Les conséquences du manque d’accès aux soins sont multiples. Par exemple, les maladies chroniques ne sont majoritairement ni dépistées, ni traitées, ni suivies. Dans nos cliniques mobiles, nous avons eu beaucoup de patients souffrant d’hypertension non contrôlée, avec des niveaux alarmants, rarement observés en métropole. Sans prise en charge, cela expose à des risques d’accidents cérébraux. Il en va de même pour le diabète : s’il n’est pas diagnostiqué, il peut entraîner de graves complications, allant de la perte des membres aux crises cardiaques. La troisième maladie chronique que nous avons identifiée comme problématique à Mayotte, c'est l'asthme. Les gens ne savent pas qu’ils sont asthmatiques donc lorsqu’une crise survient, cela peut les tuer. Toutes ces complications potentiellement fatales ne le seraient pas si les pathologies étaient dépistées en amont, prises en charge à temps, ou si les personnes étaient incluses dans les plans de prévention.

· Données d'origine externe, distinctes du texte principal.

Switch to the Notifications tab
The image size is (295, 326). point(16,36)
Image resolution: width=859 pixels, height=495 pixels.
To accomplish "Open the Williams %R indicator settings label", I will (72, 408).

Le cyclone Chido n’a fait que mettre en lumière une souffrance qui perdure à Mayotte depuis des années. La présence limitée de l’État dans l’aide apportée aux bidonvilles après la catastrophe est le reflet d’une politique générale qui restreint l’accès aux services de base pour les étrangers. Si les soins d’urgence, comme ceux du SAMU, restent accessibles, l’absence de prise en charge pérenne les expose à de graves conséquences pour leur santé sur le long terme.